While it’s easy to blame Bobby Valentine, or some of the personalities in the locker room, all of this stems from the apathy of the ownership. John Henry, Larry Luchino, and Tom Werner only care about one thing: making money. They only cared about winning championships when it meant keeping the Fenway sell-out streak alive. They got their wish and had a great manager in Terry Francona who was able to lead two teams to World Series titles, and led another to Game 7 of the ALCS. How did they repay all the great work Francona did for this team? They blamed the September collapse on him, fired him, and then trashed his name and reputation on the way out. They attributed his inability to manage this team to the playoffs to a painkiller addiction, uncalled for as Francona has undergone multiple knee surgeries and had his knee drained numerous times during that season. Instead of calling out the lack of effort from the bigger stars on the team, Henry brought them out to party on his yacht and gave them each $300 headphones as a token of his “appreciation.”
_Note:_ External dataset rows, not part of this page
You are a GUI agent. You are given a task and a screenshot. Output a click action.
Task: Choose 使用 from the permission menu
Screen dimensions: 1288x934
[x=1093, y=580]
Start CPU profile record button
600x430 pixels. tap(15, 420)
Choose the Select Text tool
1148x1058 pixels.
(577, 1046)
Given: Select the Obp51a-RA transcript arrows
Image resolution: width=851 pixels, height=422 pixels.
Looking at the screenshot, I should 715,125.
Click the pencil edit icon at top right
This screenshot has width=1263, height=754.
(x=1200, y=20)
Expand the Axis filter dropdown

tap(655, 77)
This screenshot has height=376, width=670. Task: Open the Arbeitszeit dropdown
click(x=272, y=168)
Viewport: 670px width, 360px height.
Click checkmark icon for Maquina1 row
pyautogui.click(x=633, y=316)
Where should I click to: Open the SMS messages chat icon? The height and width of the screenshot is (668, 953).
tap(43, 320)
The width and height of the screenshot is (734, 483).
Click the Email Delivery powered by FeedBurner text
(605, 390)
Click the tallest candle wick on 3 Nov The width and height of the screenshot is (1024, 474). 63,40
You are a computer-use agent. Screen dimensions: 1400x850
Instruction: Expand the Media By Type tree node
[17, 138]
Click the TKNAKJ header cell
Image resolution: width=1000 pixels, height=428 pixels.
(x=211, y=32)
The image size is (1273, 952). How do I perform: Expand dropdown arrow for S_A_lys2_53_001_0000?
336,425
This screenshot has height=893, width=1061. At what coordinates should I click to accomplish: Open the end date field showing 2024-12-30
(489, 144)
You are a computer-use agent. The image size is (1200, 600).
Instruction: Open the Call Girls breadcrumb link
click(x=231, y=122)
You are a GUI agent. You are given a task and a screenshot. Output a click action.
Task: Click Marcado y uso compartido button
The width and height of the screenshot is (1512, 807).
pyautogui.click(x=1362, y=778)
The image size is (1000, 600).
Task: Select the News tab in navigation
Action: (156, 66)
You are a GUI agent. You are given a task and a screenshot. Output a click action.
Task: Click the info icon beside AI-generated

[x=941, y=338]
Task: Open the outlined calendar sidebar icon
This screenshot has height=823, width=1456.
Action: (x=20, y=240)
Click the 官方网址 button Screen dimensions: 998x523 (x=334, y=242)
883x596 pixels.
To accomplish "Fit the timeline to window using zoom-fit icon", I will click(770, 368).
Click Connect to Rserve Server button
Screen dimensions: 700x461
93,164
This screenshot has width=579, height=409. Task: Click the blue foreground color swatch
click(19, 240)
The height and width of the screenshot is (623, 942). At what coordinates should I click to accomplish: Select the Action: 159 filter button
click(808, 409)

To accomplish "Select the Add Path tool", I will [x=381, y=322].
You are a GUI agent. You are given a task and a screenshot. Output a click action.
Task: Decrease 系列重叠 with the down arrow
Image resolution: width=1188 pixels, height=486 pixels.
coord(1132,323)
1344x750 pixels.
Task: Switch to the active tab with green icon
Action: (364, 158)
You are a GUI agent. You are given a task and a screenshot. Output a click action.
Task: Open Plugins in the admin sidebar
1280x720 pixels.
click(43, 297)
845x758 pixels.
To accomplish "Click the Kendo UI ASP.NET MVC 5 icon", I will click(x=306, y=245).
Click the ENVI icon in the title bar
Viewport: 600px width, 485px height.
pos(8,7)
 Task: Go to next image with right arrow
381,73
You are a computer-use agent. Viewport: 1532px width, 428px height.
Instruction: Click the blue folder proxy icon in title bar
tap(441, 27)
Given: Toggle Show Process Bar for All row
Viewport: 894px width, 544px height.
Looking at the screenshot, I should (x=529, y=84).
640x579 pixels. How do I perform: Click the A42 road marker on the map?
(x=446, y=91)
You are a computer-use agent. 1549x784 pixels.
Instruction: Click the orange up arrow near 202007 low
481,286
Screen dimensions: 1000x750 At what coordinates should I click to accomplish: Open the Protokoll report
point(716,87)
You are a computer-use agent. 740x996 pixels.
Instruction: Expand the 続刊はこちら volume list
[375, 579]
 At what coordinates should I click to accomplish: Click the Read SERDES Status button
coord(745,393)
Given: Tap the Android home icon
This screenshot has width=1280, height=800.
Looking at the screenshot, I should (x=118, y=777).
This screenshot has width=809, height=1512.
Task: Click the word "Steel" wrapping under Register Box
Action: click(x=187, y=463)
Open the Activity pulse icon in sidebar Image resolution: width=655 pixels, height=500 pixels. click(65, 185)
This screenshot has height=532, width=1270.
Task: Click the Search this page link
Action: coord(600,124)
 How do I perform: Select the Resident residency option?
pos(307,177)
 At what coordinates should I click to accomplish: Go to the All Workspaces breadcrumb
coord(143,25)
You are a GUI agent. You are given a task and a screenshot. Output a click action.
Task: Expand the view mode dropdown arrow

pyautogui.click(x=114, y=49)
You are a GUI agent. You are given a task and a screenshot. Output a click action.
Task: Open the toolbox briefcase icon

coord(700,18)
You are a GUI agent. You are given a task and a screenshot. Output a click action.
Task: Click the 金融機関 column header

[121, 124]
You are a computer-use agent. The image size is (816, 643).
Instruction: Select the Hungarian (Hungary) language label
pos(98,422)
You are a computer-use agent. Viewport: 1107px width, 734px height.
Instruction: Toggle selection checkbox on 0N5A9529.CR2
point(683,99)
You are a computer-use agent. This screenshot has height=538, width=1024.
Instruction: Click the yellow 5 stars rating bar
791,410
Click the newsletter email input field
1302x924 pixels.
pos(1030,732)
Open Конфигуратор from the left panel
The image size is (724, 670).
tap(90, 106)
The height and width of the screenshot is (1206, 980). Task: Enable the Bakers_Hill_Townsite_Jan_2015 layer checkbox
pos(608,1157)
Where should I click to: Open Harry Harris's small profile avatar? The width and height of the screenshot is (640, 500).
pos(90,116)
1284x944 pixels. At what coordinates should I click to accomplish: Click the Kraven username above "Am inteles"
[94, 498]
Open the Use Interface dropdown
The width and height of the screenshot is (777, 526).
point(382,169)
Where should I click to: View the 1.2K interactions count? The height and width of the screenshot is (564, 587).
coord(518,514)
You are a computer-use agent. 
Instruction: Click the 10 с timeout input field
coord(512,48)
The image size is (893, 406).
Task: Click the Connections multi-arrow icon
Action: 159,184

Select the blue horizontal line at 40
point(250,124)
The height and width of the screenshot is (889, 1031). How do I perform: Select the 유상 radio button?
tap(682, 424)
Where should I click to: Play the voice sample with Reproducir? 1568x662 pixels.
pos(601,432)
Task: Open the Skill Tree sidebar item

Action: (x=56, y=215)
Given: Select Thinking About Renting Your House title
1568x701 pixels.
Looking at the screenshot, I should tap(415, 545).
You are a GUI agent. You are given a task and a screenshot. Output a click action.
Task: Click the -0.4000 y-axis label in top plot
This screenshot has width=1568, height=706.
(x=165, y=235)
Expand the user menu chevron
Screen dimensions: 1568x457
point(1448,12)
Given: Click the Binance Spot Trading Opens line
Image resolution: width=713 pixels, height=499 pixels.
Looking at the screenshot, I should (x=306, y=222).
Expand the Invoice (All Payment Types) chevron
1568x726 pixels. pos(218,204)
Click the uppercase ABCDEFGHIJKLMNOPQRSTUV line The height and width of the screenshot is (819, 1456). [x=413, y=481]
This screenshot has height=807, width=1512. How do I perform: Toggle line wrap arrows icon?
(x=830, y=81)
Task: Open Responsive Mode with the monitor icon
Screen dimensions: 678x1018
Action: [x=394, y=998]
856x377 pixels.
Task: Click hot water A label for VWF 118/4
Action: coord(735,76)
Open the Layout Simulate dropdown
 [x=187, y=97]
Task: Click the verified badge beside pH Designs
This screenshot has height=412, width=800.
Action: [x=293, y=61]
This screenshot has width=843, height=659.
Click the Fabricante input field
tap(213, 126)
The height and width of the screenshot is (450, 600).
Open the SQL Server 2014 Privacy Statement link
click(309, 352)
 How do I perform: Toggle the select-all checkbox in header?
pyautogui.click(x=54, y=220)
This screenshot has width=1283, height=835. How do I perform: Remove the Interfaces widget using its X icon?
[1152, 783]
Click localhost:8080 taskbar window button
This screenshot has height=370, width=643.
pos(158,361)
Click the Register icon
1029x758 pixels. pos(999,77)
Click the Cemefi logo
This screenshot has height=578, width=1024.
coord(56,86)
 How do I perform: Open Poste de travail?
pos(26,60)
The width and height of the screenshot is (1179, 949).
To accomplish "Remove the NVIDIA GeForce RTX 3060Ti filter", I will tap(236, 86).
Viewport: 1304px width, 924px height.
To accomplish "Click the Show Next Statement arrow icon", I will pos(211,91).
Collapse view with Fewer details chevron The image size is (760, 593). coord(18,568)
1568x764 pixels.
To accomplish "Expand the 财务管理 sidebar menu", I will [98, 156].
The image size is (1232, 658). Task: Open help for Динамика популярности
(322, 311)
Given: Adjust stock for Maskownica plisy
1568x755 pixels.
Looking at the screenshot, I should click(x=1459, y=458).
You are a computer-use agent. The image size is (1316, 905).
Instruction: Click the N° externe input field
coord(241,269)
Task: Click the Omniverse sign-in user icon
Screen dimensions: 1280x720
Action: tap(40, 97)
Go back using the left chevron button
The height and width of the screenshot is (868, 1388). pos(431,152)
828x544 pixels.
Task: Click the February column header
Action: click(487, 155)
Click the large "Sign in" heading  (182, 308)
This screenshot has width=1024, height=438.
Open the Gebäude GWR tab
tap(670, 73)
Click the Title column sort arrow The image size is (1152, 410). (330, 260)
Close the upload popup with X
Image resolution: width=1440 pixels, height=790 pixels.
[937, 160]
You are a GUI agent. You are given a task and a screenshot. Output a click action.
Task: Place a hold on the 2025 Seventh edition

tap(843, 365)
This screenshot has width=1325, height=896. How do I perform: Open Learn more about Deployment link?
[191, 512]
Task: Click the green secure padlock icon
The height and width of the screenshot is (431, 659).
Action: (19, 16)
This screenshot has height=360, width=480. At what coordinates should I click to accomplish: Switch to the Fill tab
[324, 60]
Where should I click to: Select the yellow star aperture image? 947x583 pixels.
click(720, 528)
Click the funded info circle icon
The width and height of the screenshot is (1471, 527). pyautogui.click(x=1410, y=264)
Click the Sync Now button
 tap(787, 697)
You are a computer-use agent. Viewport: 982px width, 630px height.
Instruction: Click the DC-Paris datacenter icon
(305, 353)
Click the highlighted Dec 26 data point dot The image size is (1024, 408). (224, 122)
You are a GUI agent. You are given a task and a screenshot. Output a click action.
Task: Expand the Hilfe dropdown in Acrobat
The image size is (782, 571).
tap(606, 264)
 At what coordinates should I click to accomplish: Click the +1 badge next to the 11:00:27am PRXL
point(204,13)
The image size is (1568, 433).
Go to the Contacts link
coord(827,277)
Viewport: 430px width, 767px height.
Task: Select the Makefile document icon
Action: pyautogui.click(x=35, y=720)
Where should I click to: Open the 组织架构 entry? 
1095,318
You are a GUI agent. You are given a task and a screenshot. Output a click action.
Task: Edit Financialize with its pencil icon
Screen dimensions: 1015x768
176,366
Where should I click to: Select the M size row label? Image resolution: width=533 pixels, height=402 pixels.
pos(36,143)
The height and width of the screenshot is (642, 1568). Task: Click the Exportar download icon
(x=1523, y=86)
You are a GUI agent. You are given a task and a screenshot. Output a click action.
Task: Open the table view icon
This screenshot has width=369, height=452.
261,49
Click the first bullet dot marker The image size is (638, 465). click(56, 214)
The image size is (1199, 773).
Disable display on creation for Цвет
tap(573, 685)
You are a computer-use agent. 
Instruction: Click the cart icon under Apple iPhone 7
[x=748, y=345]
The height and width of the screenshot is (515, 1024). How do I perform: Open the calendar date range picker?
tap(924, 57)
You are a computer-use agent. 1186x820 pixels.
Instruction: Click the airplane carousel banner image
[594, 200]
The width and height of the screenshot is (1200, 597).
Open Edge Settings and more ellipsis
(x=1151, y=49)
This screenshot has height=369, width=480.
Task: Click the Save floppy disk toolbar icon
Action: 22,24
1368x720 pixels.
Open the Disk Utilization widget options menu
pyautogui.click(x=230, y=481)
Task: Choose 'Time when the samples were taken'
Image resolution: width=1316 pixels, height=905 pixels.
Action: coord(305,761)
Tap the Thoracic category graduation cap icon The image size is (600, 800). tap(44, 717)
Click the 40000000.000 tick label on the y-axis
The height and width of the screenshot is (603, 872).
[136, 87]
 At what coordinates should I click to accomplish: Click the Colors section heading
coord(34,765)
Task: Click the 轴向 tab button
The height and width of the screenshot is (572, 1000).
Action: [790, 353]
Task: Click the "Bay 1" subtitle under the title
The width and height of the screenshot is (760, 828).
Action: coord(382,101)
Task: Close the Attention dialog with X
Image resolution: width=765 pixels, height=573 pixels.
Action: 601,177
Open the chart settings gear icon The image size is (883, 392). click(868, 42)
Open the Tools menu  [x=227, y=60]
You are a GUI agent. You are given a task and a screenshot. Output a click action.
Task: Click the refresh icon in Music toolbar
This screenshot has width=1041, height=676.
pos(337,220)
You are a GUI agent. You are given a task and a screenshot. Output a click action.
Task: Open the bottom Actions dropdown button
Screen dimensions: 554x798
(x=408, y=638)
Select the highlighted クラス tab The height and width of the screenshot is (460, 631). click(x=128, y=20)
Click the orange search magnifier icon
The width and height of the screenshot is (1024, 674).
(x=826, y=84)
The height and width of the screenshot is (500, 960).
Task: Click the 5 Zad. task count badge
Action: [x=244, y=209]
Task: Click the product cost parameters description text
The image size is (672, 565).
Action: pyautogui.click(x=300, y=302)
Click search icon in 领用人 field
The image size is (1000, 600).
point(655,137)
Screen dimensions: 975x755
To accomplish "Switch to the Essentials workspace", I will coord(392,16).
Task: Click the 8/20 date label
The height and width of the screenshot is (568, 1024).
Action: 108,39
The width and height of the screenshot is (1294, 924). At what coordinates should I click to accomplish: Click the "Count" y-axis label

What exactly was there to appreciate, though? The Red Sox blew a nine game lead with one month to play. They only needed to win ten games that month, and they couldn’t even do that. But in John Henry’s mind, that’s okay, because he’s still making money off all of the fans who pay for the highest priced ticket in baseball to watch a bunch of overpaid athletes play beneath their ability.
I’m sorry to say this, Sox fans, but if you want a change, it’s not going to happen until this group is no longer in charge. They do not care about what the fans want. They do not care about winning anymore. They milked all they could out of the 100 year anniversary of Fenway Park, jamming as many seats, uncomfortably, into “America’s most beloved” ballpark and charging as much money as they possibly could. Then they went and partied on Henry’s yacht, waving in every fan’s face just how much they do not care.
Blowing up this team is completely inconceivable. Any of the big contracts they have, they are stuck with. If they want to trade Josh Beckett, Kevin Youkilis, Crawford, Gonzalez, or Lackey, they will have to pay the majority, if not all, of the money that is still owed to them.
As much as I would love to blame Valentine, I simply can’t. He came into this scenario in the worst possible circumstance. He was replacing arguably the best manager in the history of the team, and he was replacing him after the team quit a month early the year before. I don’t envy Bobby V, but he is handling this situation to the best of his ability — that’s not to say that he’s doing a phenomenal job. The outfield has been decimated with injuries, Gonzalez can’t find his stride at the plate, and the Youkilis trade rumors will continue to swirl until the deadline passes, whether they trade him or not.
What’s shocking is this team isn’t completely out of it. They stand 33-33, which is not where we would like them to be, but all things considered, it may be the best case scenario. Jacoby Ellsbury and Crawford are both rehabbing injuries and recovering nicely. There’s no way to say that Ellsbury will come back and produce as well as he did last year, or that Crawford will come back and be better than last year, but it will provide stability to a lineup that has been increasingly unstable. There is always the prospect of Gonzalez finding his swing after suffering from Bobby Abreu syndrome, in the sense that his swing hasn’t quite been the same since participating in the Home Run Derby. Then there remains the question of whether the Toronto Blue Jays and Baltimore Orioles can maintain their level of play, but I’m not sold on either of those teams being in the playoff hunt come September/October. This Red Sox team still has a shot to compete towards the end of the season. To completely sell out now would be a poor move.
The only thing that can be done is for this team to play this season out. They need to get over the collapse of last year and forget that it happened. Obsessing over last September will do nothing but set them back; it’s time to move forward. As fans, all we can do is sit back and keep cheering these guys on, because there are plenty of guys on the team who still want to play and win. And last but not least, we all need to pray to whatever God we may believe in that these owners sell the team after this season. Their apathy is apparent, and it’s a slap in the face to every fan when these guys try to act like they actually care about any of us.